Task input:
::::

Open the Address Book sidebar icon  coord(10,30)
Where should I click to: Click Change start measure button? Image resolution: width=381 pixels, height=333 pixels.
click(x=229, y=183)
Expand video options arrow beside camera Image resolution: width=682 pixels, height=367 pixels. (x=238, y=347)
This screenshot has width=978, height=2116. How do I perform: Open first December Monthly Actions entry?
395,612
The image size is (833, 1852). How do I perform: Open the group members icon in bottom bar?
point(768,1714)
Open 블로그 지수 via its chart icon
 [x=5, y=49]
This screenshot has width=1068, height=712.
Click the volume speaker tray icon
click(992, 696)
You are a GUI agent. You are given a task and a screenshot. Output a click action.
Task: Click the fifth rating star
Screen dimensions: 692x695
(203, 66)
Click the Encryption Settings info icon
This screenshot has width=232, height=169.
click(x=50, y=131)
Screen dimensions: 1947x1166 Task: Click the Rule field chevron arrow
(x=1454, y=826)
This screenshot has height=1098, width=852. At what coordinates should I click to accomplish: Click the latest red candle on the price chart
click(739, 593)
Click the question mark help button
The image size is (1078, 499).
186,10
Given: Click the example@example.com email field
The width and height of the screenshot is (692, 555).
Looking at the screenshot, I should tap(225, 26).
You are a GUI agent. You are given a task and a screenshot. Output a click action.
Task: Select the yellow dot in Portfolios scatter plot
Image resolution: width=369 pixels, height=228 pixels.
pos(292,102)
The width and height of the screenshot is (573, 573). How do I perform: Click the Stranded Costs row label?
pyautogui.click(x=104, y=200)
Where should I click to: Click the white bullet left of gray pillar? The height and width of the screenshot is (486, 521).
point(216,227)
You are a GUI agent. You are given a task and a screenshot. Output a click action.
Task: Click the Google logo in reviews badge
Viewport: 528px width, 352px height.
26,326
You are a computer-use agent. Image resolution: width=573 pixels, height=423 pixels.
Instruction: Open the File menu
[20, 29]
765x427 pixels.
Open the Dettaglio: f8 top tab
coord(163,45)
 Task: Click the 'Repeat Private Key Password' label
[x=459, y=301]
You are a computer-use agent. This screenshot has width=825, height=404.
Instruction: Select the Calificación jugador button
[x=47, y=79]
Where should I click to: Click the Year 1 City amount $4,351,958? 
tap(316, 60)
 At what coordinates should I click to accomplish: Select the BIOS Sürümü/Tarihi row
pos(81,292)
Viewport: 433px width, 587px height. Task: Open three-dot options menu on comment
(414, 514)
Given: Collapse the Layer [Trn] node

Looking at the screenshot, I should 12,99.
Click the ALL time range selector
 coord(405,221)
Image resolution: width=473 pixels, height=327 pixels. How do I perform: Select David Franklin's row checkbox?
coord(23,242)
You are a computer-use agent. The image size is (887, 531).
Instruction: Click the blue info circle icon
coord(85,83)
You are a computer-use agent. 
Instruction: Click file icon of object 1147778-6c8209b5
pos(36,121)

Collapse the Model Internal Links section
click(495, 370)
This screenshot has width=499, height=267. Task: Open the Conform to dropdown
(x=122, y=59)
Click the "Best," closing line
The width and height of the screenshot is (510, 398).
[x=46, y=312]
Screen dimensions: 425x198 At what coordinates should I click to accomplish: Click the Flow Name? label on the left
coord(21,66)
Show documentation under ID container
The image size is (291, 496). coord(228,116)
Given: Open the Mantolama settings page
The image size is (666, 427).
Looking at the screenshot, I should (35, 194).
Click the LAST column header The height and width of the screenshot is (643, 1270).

::::

Instructions to follow: Take from the listing every line in which the word "computer" appears.

Result of this exercise:
You are a computer-use agent. Image resolution: width=573 pixels, height=423 pixels.
You are a computer-use agent. This screenshot has width=825, height=404.
You are a computer-use agent. The image size is (887, 531).
You are a computer-use agent. 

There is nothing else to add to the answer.